A hot potato: Look! Up in the Sky! It's a bird! It's a plane! It's… a police drone spying on our backyard barbecue? For New York City residents celebrating the Labor Day holiday this weekend, this could be a very real scenario.

The New York City police department has announced plans to put drones in the sky this holiday weekend to monitor backyard parties that could get out of hand.

"If a caller states there's a large crowd, a large party in a backyard, we're going to be utilizing our assets to go up and go check on the party," said assistant NYPD Commissioner Kaz Daughtry at a recent press conference.

Naturally, the admission attracted the attention of privacy and civil liberties advocates who questioned if the department's plans violate existing laws governing surveillance in the area.

"Deploying drones in this way is a sci-fi inspired scenario," said Daniel Schwarz, a technology and privacy strategist with the New York Civil Liberties Union. It is a troubling announcement, Schwarz added, that flies in the face of the Public Oversight of Surveillance Technology (POST) Act.

In its unmanned aircraft systems (UAS): Impact and use policy from 2021, the NYC police department said drones would not be used in areas where there is a reasonable expectation of privacy without a search warrant, except in exigent circumstances. Are backyard parties really all that pressing?
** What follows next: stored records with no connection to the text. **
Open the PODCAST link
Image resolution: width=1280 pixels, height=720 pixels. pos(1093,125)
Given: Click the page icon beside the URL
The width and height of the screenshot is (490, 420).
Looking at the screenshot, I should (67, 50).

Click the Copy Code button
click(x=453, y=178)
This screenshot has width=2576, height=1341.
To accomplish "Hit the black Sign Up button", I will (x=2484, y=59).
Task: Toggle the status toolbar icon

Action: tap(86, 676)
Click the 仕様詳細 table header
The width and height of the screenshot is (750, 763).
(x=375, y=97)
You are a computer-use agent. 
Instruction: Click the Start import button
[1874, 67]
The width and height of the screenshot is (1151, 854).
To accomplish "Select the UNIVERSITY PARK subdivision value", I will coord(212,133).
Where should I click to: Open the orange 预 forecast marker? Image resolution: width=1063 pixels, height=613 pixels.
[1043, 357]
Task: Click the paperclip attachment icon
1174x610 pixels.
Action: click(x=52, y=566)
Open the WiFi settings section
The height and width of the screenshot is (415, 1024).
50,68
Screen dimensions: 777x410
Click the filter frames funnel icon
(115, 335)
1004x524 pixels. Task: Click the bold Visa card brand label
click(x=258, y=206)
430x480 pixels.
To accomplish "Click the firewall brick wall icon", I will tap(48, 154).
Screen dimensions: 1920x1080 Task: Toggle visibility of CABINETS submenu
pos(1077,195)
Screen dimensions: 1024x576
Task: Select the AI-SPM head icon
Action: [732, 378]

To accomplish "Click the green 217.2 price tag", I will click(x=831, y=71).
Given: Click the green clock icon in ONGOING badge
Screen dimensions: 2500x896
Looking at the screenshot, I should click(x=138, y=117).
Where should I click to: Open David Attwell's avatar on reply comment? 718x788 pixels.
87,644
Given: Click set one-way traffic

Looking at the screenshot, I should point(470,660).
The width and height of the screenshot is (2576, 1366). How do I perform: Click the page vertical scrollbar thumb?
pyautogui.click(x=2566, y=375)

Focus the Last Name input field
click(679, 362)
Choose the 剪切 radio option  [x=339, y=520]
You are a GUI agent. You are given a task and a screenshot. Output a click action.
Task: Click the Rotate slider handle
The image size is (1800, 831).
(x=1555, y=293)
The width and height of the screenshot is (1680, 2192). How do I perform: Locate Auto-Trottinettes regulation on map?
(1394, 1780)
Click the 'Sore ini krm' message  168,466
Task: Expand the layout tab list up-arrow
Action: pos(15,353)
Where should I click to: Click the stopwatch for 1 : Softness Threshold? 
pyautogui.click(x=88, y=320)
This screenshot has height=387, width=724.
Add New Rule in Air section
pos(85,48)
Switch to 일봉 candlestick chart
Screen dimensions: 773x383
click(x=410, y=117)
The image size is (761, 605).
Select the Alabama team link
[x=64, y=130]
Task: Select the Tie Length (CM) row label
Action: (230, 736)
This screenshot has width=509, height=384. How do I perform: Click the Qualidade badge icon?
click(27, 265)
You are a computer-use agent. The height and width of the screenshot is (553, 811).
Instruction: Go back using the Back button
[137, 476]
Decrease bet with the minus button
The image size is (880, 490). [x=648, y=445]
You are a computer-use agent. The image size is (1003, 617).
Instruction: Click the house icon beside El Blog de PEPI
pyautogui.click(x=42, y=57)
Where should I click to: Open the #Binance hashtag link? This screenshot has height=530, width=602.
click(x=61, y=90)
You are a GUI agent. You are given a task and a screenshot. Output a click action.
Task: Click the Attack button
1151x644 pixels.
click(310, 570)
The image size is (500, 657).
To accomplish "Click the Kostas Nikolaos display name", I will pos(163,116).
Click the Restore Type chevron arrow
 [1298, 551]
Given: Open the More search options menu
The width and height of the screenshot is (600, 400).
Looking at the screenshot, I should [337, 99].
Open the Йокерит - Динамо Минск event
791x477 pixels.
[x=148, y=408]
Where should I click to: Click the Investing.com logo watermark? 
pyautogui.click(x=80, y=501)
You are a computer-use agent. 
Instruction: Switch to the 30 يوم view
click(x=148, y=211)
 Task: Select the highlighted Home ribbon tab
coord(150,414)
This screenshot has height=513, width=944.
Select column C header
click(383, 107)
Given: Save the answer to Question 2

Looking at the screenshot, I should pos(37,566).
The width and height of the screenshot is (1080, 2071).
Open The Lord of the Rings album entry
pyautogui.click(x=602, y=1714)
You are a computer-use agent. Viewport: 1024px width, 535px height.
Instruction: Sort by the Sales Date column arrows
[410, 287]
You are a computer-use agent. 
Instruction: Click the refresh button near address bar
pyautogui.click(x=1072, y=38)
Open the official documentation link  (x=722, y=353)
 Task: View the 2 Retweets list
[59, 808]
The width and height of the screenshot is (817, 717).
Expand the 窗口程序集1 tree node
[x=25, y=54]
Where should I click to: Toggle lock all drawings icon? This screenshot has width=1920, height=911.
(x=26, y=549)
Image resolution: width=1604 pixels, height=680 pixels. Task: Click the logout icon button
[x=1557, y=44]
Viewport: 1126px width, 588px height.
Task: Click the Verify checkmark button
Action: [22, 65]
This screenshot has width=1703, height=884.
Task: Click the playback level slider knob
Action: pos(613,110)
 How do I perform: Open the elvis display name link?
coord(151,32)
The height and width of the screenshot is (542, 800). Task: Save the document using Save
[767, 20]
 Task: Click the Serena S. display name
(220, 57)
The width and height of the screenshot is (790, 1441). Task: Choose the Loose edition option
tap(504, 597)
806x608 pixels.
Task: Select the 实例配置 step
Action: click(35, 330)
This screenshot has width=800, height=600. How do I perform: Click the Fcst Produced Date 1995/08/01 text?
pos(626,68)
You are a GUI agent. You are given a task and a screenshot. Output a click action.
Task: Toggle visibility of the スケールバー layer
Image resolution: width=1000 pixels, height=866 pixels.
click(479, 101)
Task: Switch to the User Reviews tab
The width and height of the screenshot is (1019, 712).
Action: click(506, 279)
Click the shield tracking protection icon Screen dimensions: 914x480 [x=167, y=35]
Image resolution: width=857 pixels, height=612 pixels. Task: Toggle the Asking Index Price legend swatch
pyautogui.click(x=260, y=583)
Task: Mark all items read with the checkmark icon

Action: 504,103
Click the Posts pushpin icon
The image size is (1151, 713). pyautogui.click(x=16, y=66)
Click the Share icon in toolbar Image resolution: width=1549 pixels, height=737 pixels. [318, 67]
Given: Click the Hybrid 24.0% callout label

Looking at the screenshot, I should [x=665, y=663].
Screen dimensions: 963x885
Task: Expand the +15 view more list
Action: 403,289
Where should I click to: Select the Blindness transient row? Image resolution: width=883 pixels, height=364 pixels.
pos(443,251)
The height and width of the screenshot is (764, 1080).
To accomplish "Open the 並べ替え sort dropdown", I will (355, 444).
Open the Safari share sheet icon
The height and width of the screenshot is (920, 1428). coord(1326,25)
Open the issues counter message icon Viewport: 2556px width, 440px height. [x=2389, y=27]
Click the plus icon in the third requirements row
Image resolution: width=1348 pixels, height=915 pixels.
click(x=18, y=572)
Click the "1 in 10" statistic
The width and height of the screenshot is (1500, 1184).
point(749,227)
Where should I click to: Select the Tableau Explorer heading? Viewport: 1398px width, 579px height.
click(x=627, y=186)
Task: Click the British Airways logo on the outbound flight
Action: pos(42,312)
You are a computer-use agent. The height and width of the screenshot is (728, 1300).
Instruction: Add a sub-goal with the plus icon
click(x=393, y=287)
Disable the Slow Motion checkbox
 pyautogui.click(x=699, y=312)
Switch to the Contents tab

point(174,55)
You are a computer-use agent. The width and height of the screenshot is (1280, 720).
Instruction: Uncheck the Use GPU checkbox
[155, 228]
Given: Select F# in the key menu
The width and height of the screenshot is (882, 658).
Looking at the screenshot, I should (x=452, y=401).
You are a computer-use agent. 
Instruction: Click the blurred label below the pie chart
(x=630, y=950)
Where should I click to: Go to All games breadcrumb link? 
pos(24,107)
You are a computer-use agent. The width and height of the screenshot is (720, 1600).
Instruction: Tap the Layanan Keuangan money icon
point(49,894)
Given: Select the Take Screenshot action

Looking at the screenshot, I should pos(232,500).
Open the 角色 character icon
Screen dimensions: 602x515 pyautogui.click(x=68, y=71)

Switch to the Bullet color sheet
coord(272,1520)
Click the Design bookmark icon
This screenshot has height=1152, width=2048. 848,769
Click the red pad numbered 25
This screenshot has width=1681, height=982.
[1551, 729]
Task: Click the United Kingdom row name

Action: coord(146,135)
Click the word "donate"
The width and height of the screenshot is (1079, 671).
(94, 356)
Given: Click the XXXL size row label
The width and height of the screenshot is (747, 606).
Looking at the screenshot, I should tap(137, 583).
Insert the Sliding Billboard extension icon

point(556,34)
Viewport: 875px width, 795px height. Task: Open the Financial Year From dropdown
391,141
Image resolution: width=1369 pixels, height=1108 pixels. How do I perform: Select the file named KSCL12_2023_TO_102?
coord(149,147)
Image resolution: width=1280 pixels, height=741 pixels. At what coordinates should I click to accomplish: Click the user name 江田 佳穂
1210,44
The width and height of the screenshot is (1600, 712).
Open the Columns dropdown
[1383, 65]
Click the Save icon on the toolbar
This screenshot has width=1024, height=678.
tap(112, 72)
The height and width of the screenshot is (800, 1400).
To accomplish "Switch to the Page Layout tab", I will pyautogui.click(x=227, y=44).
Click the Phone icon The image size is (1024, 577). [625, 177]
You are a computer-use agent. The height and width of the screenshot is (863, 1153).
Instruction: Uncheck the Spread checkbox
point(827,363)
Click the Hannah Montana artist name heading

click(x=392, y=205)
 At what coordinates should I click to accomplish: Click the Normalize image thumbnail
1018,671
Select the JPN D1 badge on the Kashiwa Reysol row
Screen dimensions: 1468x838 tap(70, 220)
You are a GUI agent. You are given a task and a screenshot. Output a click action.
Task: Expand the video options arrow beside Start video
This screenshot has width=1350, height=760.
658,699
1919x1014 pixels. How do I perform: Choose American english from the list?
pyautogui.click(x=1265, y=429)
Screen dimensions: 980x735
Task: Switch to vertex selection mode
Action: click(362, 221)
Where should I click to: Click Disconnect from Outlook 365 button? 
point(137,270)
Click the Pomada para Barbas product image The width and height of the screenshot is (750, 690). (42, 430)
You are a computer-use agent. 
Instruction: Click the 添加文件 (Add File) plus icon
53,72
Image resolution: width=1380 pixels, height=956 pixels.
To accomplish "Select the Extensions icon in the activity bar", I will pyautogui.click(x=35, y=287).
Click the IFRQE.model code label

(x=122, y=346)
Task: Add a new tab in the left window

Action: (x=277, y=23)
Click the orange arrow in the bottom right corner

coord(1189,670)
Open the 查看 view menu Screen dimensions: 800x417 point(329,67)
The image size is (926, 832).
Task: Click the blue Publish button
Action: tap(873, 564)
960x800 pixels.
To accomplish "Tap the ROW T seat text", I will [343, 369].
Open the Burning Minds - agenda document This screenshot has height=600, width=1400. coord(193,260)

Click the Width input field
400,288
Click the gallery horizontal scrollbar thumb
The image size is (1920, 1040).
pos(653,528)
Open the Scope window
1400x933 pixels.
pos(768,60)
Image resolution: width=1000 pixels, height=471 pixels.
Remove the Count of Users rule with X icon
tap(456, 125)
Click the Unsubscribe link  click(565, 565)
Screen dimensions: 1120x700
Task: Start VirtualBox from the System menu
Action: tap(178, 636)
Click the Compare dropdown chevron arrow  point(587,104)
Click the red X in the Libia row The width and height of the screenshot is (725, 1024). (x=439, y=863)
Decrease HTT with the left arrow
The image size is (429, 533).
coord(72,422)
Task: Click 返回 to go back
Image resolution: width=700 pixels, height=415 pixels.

Albert Fox Cahn, executive director of the Surveillance Technology Oversight Project (STOP), shared similar sentiments. "One of the biggest concerns with the rush to roll out new forms of aerial surveillance is how few protections we have against seeing these cameras aimed at our backyards or even our bedrooms," Cahn noted.

As the Associated Press highlights, drone use by NYC police has increased exponentially this year. City data reveals that drones were used for public safety or emergencies just four times in 2022. So far this year, they have been deployed 124 times, and that figure is sure to rise over the looming holiday weekend.

The issue is not limited to New York City, either. According to a July 2023 report from the ACLU, more than 1,400 police departments across the US are already using drones. Most are not allowed to operate drones beyond their visual line of sight although some departments have filed for and been granted special exemptions, which allow them to carry out drones-as-first-responder flights.